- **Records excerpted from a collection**

□ □ □ □ □

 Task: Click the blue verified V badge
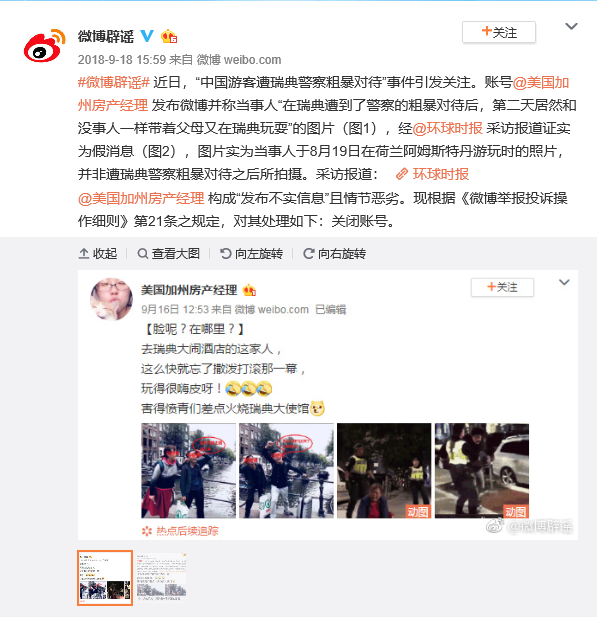pos(147,36)
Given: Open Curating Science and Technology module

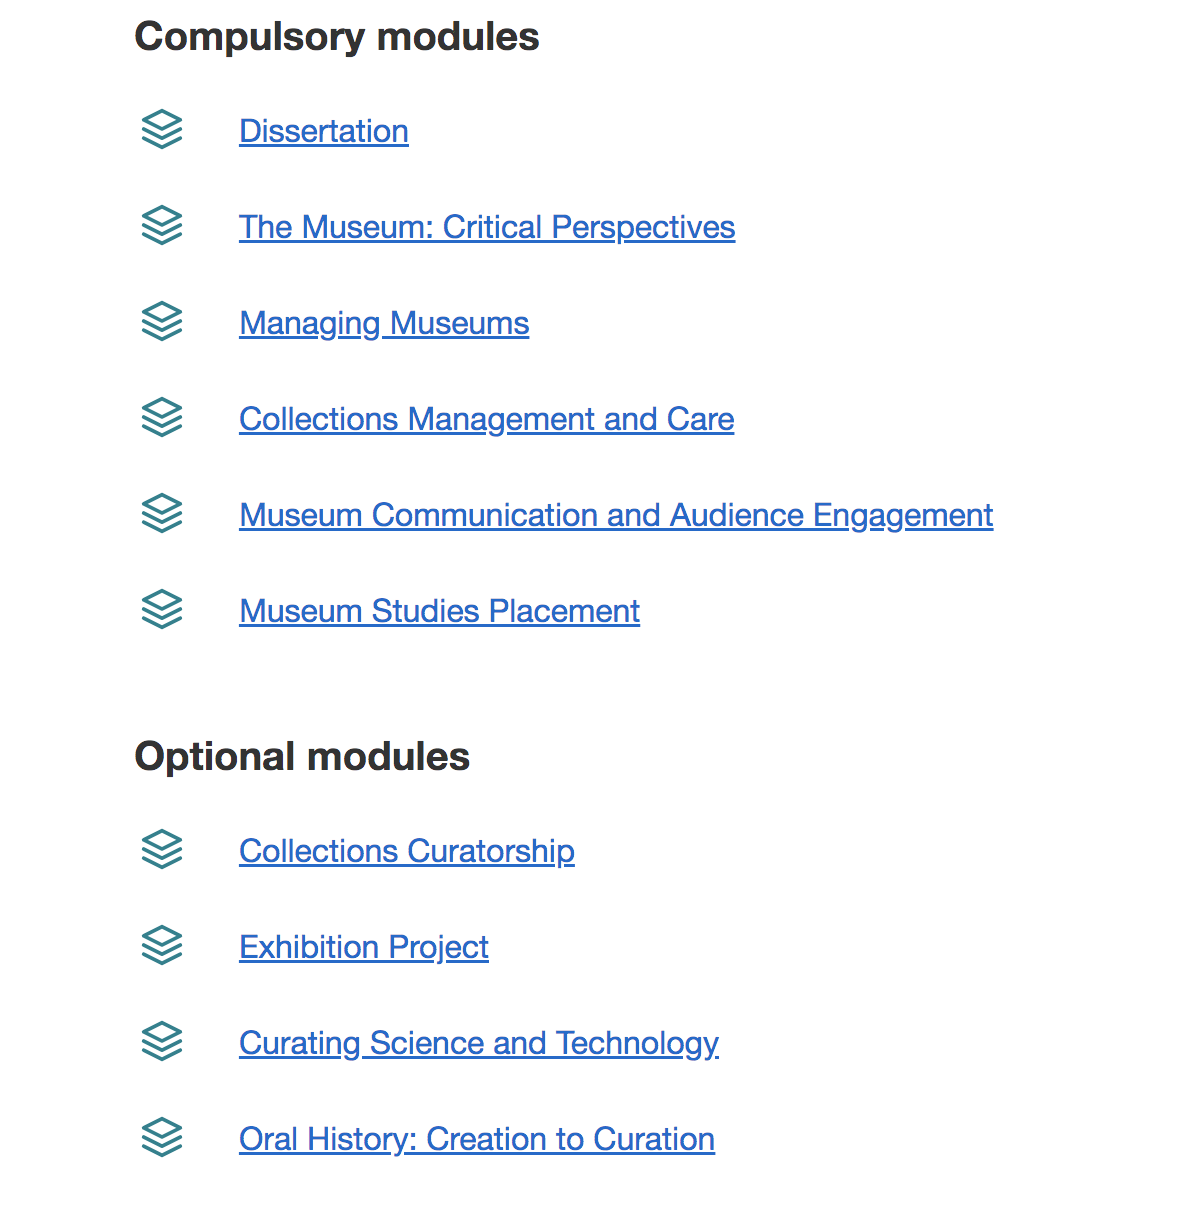Looking at the screenshot, I should pyautogui.click(x=479, y=1043).
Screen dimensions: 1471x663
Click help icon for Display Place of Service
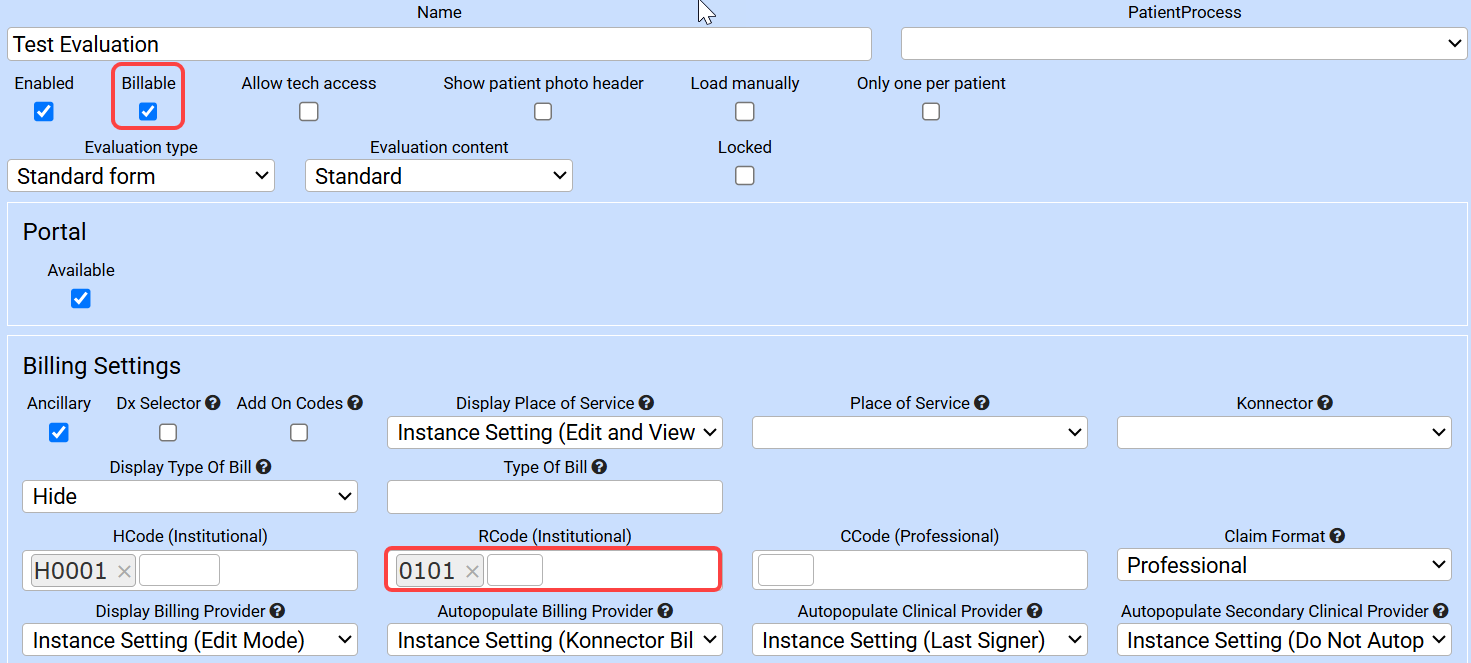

□ □ □ □ □

- **Problem**
Beginning with the line where "Given: Open Curating" appears, transcribe the records above word for word through their last line, and include no pictures.

- **Answer space**
Given: Open Curating Science and Technology module

Looking at the screenshot, I should pyautogui.click(x=479, y=1043).
Screen dimensions: 1471x663
Click help icon for Display Place of Service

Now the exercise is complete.